During the protocol treatment patients are checked up weekly to monthly by physical and blood examination. During and after finishing the protocol treatment in the study, physical check for recurrence and measurement of tumor markers, CEA and CA19-9, are performed every 3 month for 3 years. Abdominal CT or US is performed every 3 months in the first 2 years and every 6 months in the following year. Chest X-ray is taken every 6 months for 3 years. The registered patients will be followed for their status of recurrence and living for 3 years after the last patient is accrued.

STUDY DESIGN AND STATISTICAL METHODS

Two separate research hypotheses (i) the superiority of sequential use of paclitaxel followed by oral fluoropyrimidines to fluoropyrimidines (UFT/S1) alone and (ii) the non-inferiority of S1 to UFT were evaluated in terms of DFS benefit.

The sample size was calculated on the basis that 3 year DFS rate was expected to be in between 40 and 50% for the fluoropyrimidines alone group, and both accrual and follow-up intervals were 3 years. In case the effect of reducing the incidence of disease recurrence in the sequential regimen group is assumed to be 80% that for the fluoropyrimidines alone group (risk reduction 20%), 3 year DFS rate was estimated to be in between 48.1 and 57.4%.

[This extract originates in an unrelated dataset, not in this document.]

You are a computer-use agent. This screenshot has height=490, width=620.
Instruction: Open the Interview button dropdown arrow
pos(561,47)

In case 3 year DFS rate for the fluoropyrimidines alone group is 50%, the least number of patients to provide the 90% power necessary to confirm the superiority of a group was calculated to be 708 per group for a two-sided 5.0% significance level test. Taking loss of follow-up ∼5% into account, the number of patients to be accrued was set at 370 per treatment arm (1480 in total). Furthermore, given the number of patients, 88% statistical power is retained to prove the non-inferiority for the upper limit at a 95% confidence interval for the hazard ratio of S1 compared with UFT was lower than the upper equivalence margin, 1.25. The significance levels for both inferences are set at 5.0%. In other words, we do no statistical adjustment to control the overall type I error rate when analysing the two separate hypotheses in the two-by-two factorial study design. In addition, no interim analysis is planned in terms of the primary endpoint (DFS).

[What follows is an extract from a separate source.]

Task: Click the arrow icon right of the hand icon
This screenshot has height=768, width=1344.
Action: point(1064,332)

Statistical analysis will be performed on an intention-to-treat basis. Cumulative DFS curves are constructed as time-to-event plots by the Kaplan–Meier method (11). Differences between the curves are tested for significance using stratified log-rank statistics and are estimated for non-inferiority using the hazard ratio produced by the Cox regression model (12). Both analyses are carried out by accounting for tumor size (<8 cm/≥8 cm) and N factor (0/1–2) as strata. Assessment of interaction among the treatments is done to examine the independence of the two research hypotheses using the Cox model including a corresponding interaction term as an explanatory variable. Furthermore, exploratory analyses using Cox regression models are performed to compare treatment effects on the primary endpoint between arm A and arm C, between arm B and arm D, between arm A and arm B, and between arm C and arm D. Similar analysis will be performed for overall survival. Adverse events and compliance of the protocol treatment will be compared using the chi-square test.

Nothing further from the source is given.